We grow both red and brown onions for domestic and international markets. 90% of our onions are exported to countries including the Pacific Islands, Australia, Europe, UK and Asia.
Red onions are used predominately in salads and brown onions mainly for cooking purposes, although this certainly isn’t a rule.
Due to the high pungency of the variety Pukekohe Long Keeper that we grow, they have an exceptionally long shelf life.
Onions come from the Allium family of bulb vegetables, which include spring onions, shallots and garlic.
Onions not only provide flavour, they also provide important nutrients and health promoting phyto-chemicals.
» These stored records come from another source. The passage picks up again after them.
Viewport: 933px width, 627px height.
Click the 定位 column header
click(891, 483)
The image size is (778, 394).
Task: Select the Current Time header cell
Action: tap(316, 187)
Onions are rich in quercetin (a flavanoide, which is one category of anti oxidant compound). Anti oxidants help delay or slow the oxidative damage to cells and tissue of the body. They eliminate free radicals and are known to have cancer fighting properties.
Studies have shown that consumption of onions maybe beneficial for reduced risk of certain diseases such as gastric ulcers.
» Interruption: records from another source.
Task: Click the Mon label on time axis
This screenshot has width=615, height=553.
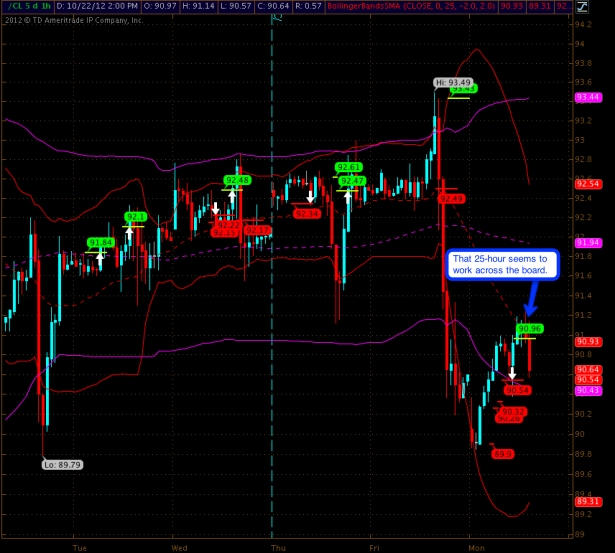Action: (x=475, y=547)
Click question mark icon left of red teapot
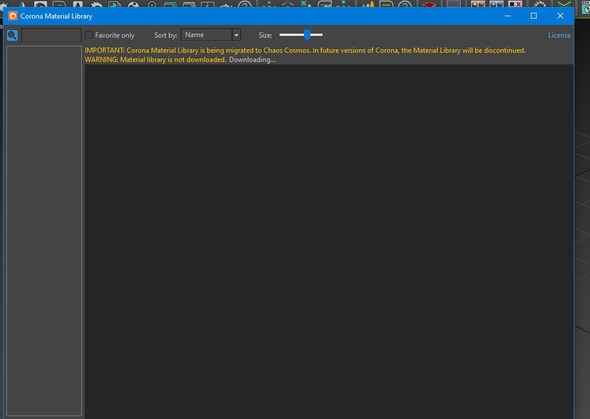 point(405,4)

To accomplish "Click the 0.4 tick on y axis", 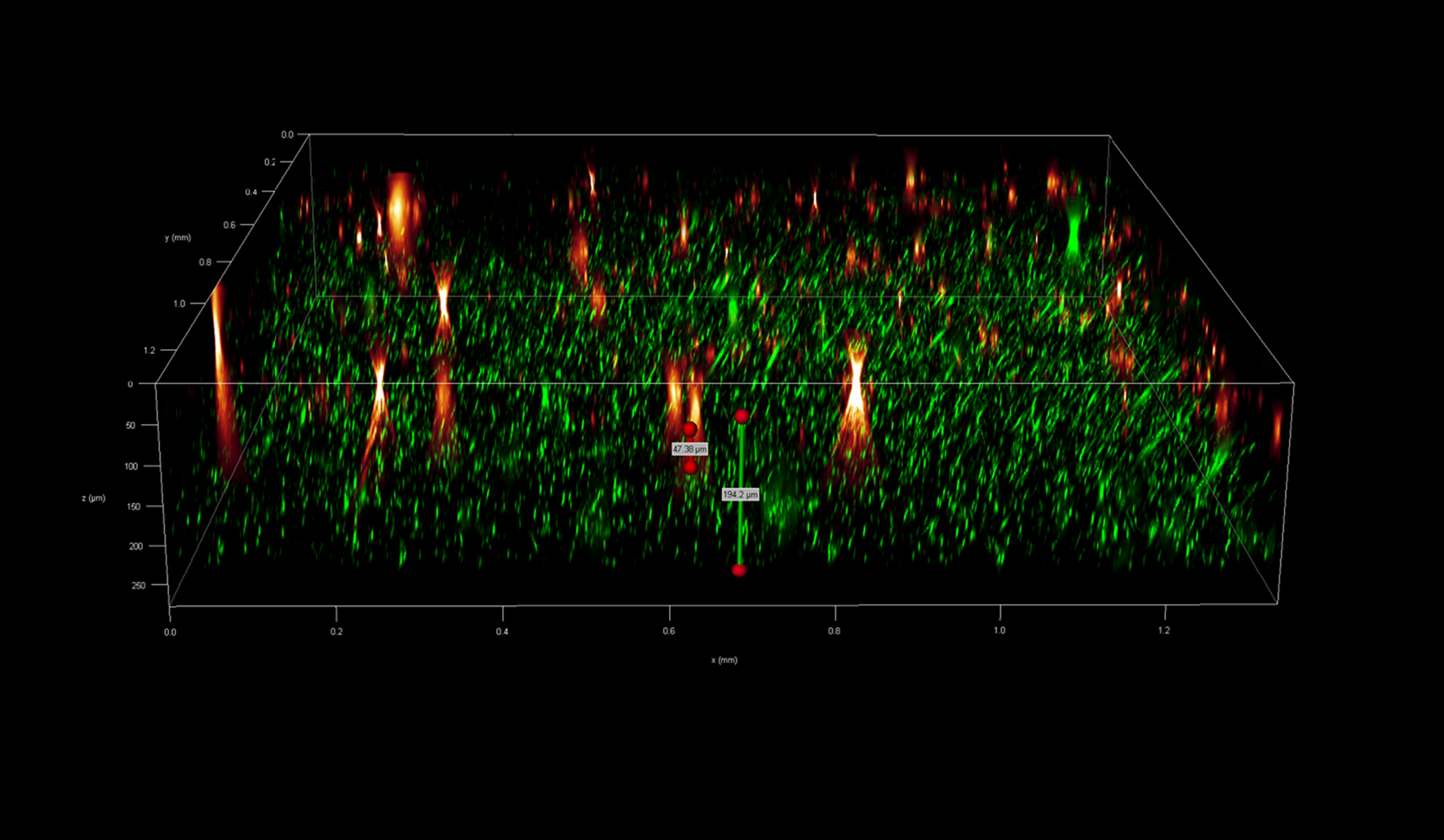I will (251, 192).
Onions are high in vitamin C, a good source of fibre and with only 45 calories per serving, add abundant flavour to a wide variety of food.
Onions are a very important vegetable and form the base of many dishes from around the world.
Such as is the importance of the onion, they are one of the most internationally traded vegetables in the world.
Store in a cool, dark, dry place such as your pantry.
Onions should not be stored in the fridge because the cold temperature will soften their texture plus onions will impart their flavour on surrounding produce.
Do not store your onions in a plastic bag as this will accelerate sprouting and spoilage due to lack of air circulation.
Never store onions and potatoes together as they both give off gases that will accelerate spoilage of each other.